Big, older brands like Peak, Three Crowns and Dano, have all jumped on the bandwagon of producing little milk sachets to appeal to a wider market base. Like the proverbial cowbell, the brand has ‘roamed’ its way around the Nigerian and African market, and can be located in almost every nook-and-cranny corner store.

Art to Life

Corporates of all sizes have pioneered the arts in such a way that many are able to source livelihoods from the arts. While big corporates this part of the world have made a show of spending on arts – often through sponsoring glitzy events and international celebrities – one entrepreneur that has put heart and passion into the sector is the globally acclaimed, warm and lovable art entrepreneur, Chief Nike Davies-Okundaye, of the Nike Art Gallery. Born and raised in the rural community of Ogidi-Ijumu in Kogi State, her early sojourn as one of 10 artists chosen from Africa to teach traditional weaving in 1974, as well as support from local and international corporate giants like CNN, have propelled her brand and vision to become an inspiration to aspiring art and indigenous entrepreneurs. For surely, if a grade 6 (primary 6) school leaver could achieve her level of success, both professionally and financially, why not them?

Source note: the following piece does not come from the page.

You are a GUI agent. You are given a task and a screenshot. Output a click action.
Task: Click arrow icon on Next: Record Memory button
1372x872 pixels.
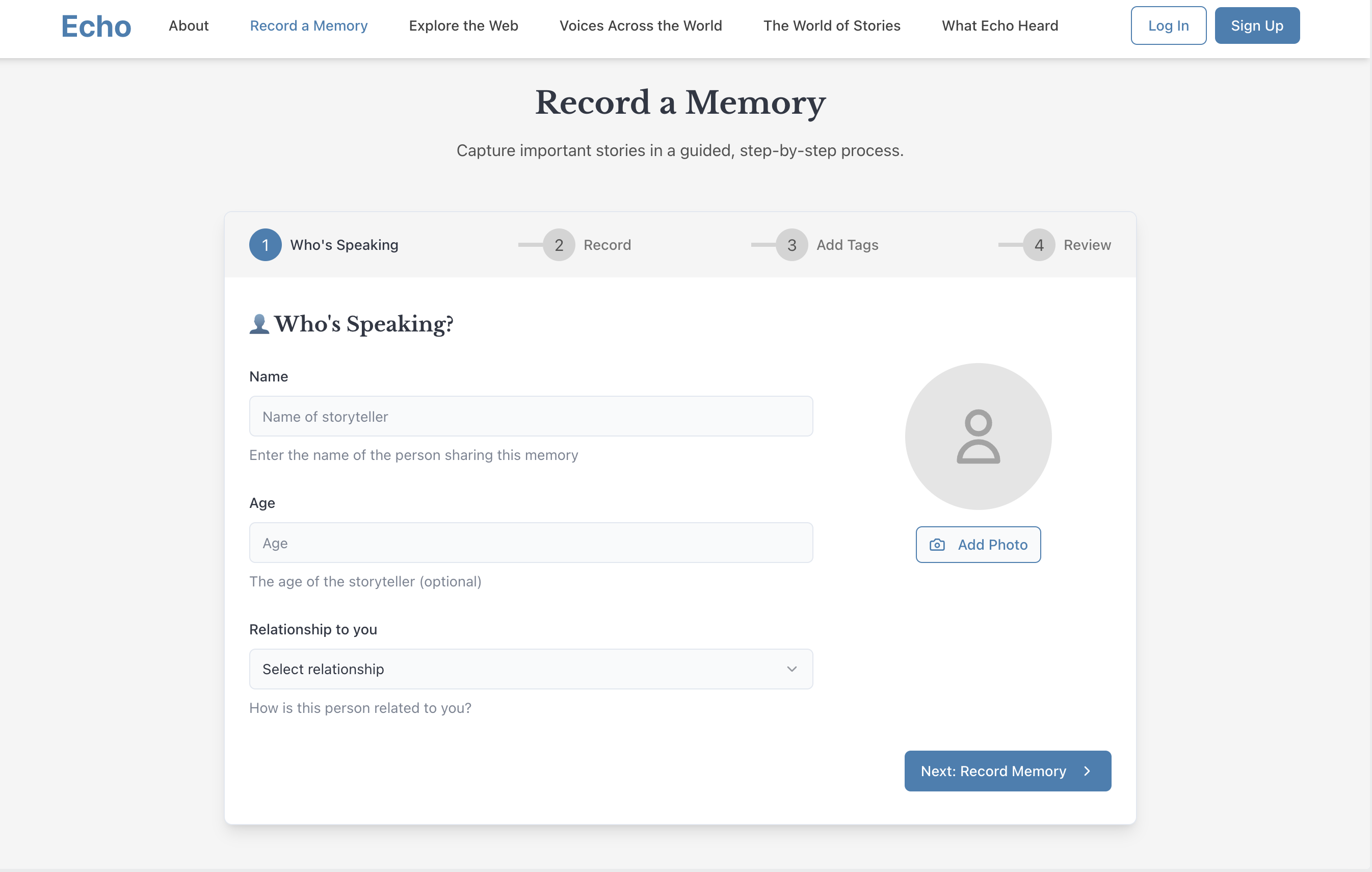(x=1087, y=771)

Clearly, passion for providing selfless mass solution can be instrumental to the success of social interventions. Her gallery showcases artworks that are produced by different artists called The Voices, as it is her “dream to build th[e] gallery for every artist to have a voice”. “These artists cannot be here every time but their works are here”, she reminisced during an interview. Little wonder the Nike Art Gallery is “arguably the largest of its kind in West Africa”, according to Wikipedia.

Okundaye-Davies’ promotion of local art and culture has not only established for her a sustainable business base, it has also opened doors for other indigenous entrepreneurs, and art markets like the Oba Elegushi International Market (popularly called Jakande Art Market) have attracted buyers from the Middle East, Asia, North Africa, the Americas and Europe to patronize truly talented artists and artisans.

Okundaye-Davies also has art centres in Oshogbo, Osun State, Ogidi, her hometown, and Abuja, FCT. While the centres in Ogidi and Oshogbo focus on empowering women through craft development and sales, the Abuja centre caters to the unemployed throngs, teaching them how to turn waste such as tyres and plastic, to accessories.

Clearly, what you need to be a visionary business guru with an all-encompassing and long-lasting business idea is insight, focus, perseverance, sheer grit, and commitment to your target audience – the masses.